I'm conflicted about this post. I'm a healthy adult male who "just happened" to work in the adult film industry for many years as a younger man. Not because I 'had to,' but because it was an amazing experience and I chose to be there. No one coerced me into it, and it wasn't a financial decision. Is it exploitative? I don't know...isn't acting in non-porn films equally as exploitative? Modeling shoes? How do we justify the degrees of exploitation in adults? Then we get into the actual uses of the end-product. Isn't that where the exploitation is perceived? If I don't feel exploited, am I being exploited? Great, now I'm going to have to think about this more. Doh!

Joylene Green said...

I agree with you therapy doc. Even if some would say they WANT to be in the erotica field I think most would admit that it is about power and economics if they are honest.

Jennifer said...

Hi therapydoc! Thanks for linking to me. This is interesting and Christian has an interesting question about being exploited if you don't feel exploited. My gut answer is yes, but I don't know if it's that easy. Please expand sometime if you feel compelled in that direction... jpd

therapydoc said...


The problem isn't in the present, it's in the future. Not everyone who models or acts is embarrassed about it at some point or another. (and there are cultures that think acting in ANY kind of movie is whoring, too, btw). The problem is when you feel badly about it later. When that happens, it's a problem.
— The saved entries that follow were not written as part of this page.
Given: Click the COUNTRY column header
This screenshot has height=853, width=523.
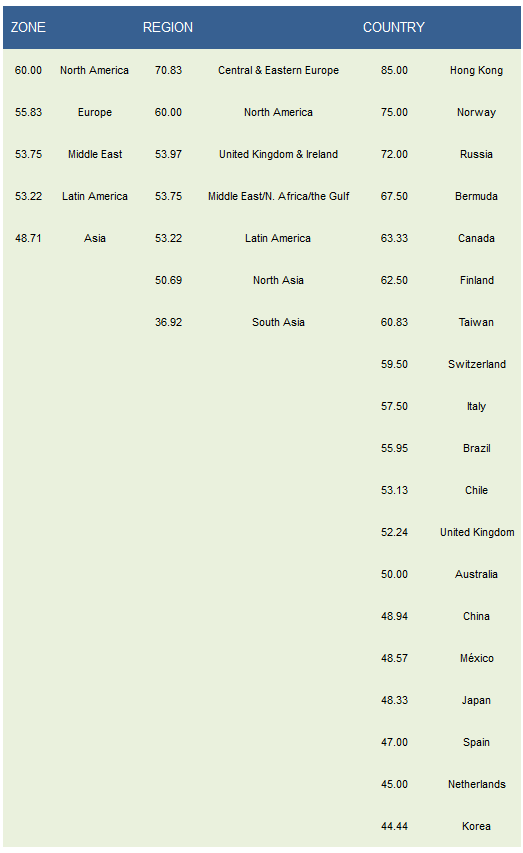Looking at the screenshot, I should [393, 27].
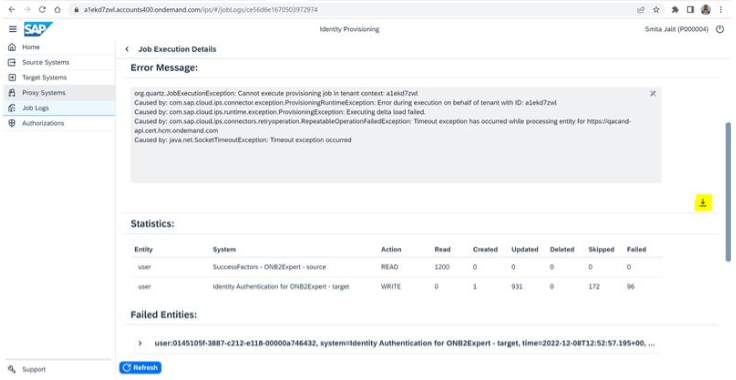Click the browser reload icon

[42, 9]
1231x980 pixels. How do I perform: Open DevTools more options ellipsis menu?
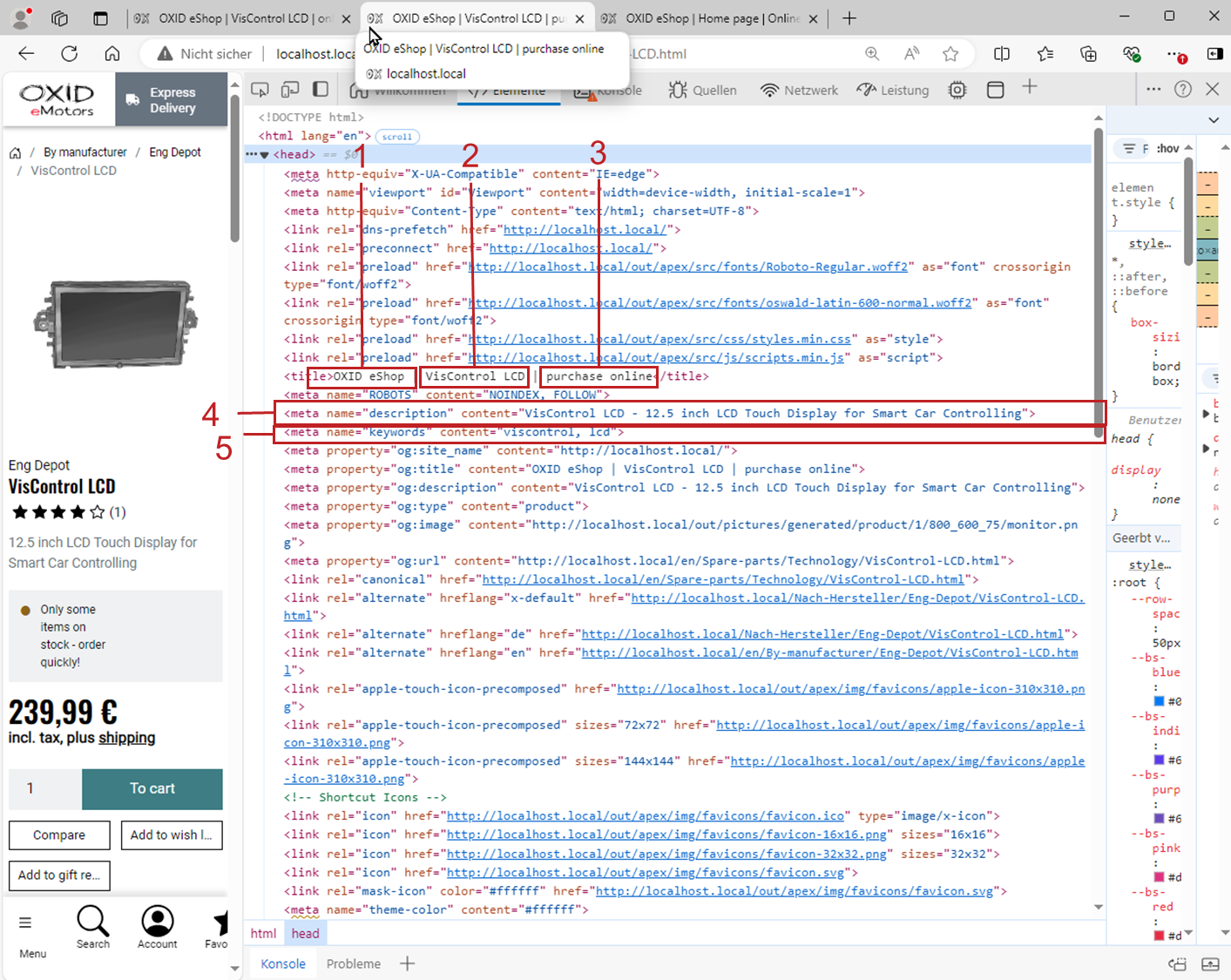pos(1153,89)
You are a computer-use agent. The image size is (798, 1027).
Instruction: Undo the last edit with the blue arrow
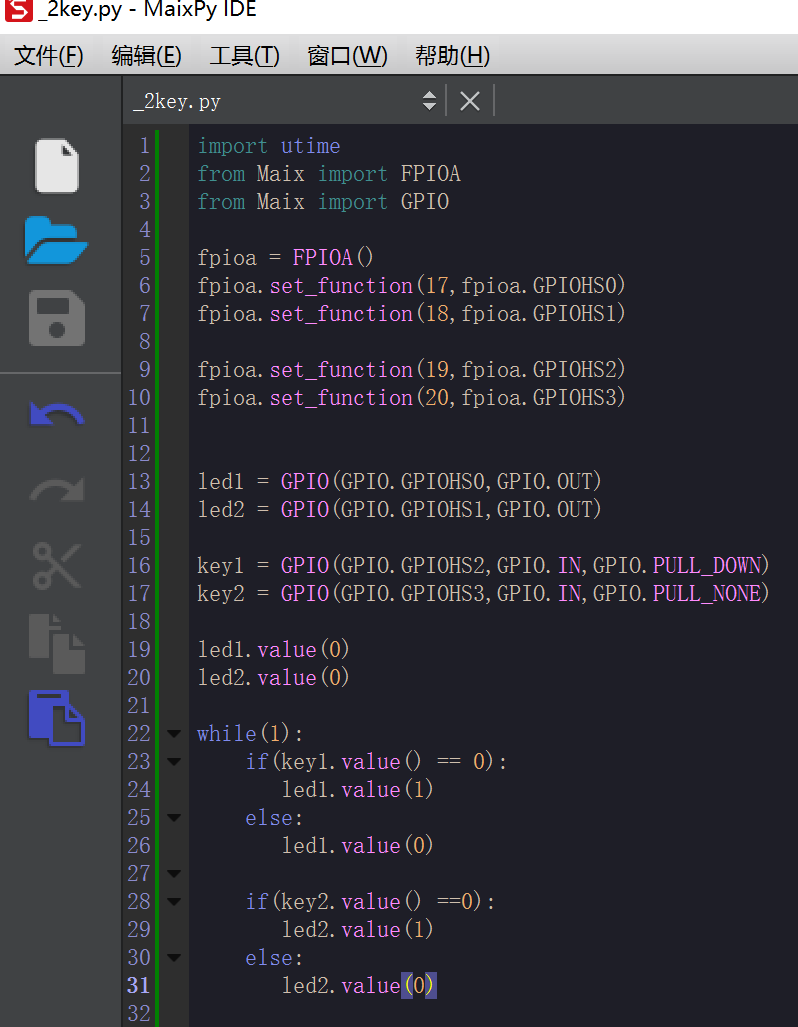click(x=57, y=413)
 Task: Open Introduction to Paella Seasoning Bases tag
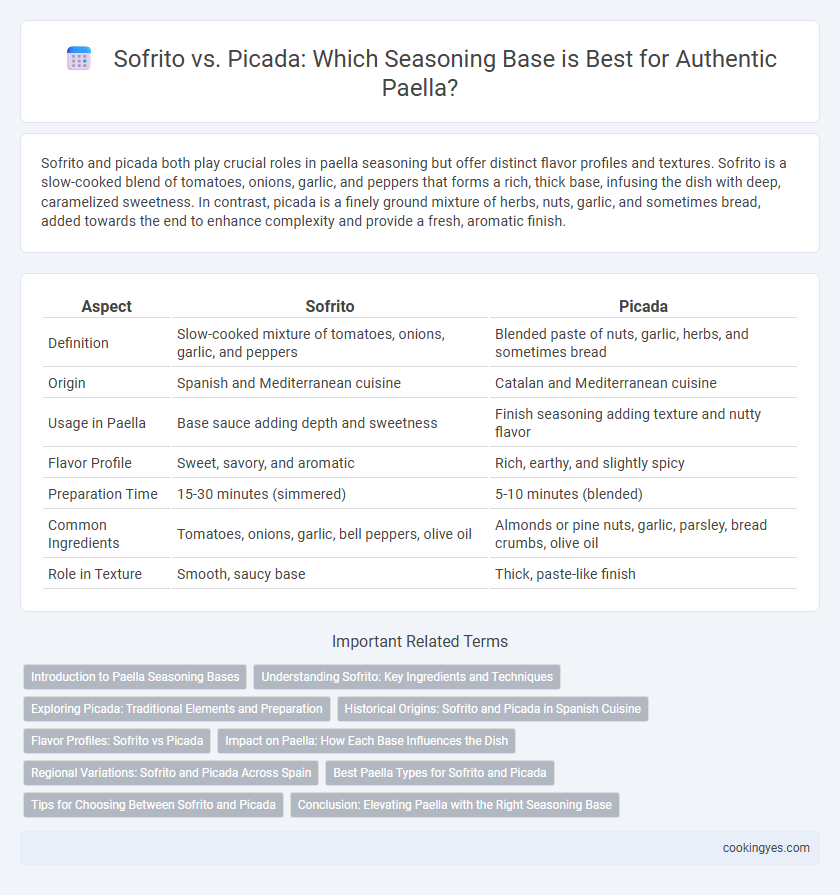tap(135, 676)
It's like abortion. Women are counseled that it's fine, better for them, better for the unborn child. Then later I'm hearing about it in my office, we're dealing with issues, BIG issues, and I'm saying things like, You couldn't predict, how could you know, you made a decision that felt right at that time, and now it doesn't. We'll get through it.

So no, if you don't feel exploited, then perhaps you haven't been exploited. But at some point you might look back on it and go, Now THAT wasn't a great decision on my part.

Taking a job at a K-Mart for minimum salary isn't always a good decision either, and it can be regrettable. But you don't see yourself quite in the same way when you look back on it.

So if I have a girl in my office who is from a Catholic family, who has been raised to believe that taking her clothes off for a cameraman is a sin, and luring men into sex is also a sin, then for sure, no matter what her beliefs at the time, I'm going to say, "It might not bother you now, but you're stuck with that brain-washing from your childhood and it will probably bite you in the you know where eventually. See you then."

therapydoc said...
This comment has been removed by the author.
Jack Steiner said...

But at some point you might look back on it and go, Now THAT wasn't a great decision on my part.

That is one of the great challenges in life. More specifically, it is looking at our actions today and trying to determine how we'll feel about them in the future.

Anonymous said...

You've got great style. I enjoy reading your responding commentary. I get to take my professional bones out for a walk when I visit, which is nice because I utilize different neural pathways in my blog livingroom, currently decorated in shades of "let's play, ferchrissakes".

Diversity, yum.


therapydoc said...

Thanks, Psycho. I'm going to assume that was a clean comment.

I reread what I wrote, of course, about abortion and took it down. Better to read me like so:

Please don't take that as a position paper on abortion. The stand I take on abortion is that it is a medical/religious/personal decision, but if elective, it does have the potential to backfire emotionally on a person at a later date. And like suicide, it's not reversible.

Katy Murr said...

'isn't acting in non-porn films equally as exploitative? Modeling shoes?'

Depends what kind of a society YOU have been brought up in. If you're told that your penis/ vulva/ breats/ forehead/ chin/ [whatever other body part] is 'private', that is is to be raised in importance above all other parts, that it is 'correct' and morally 'right' to cover it up, bar for people with whom you share a close, caring relationship, then yeh, it's going to be a hell of a lot MORE exploitative than whatever other body parts are happily shown to strangers in your culture.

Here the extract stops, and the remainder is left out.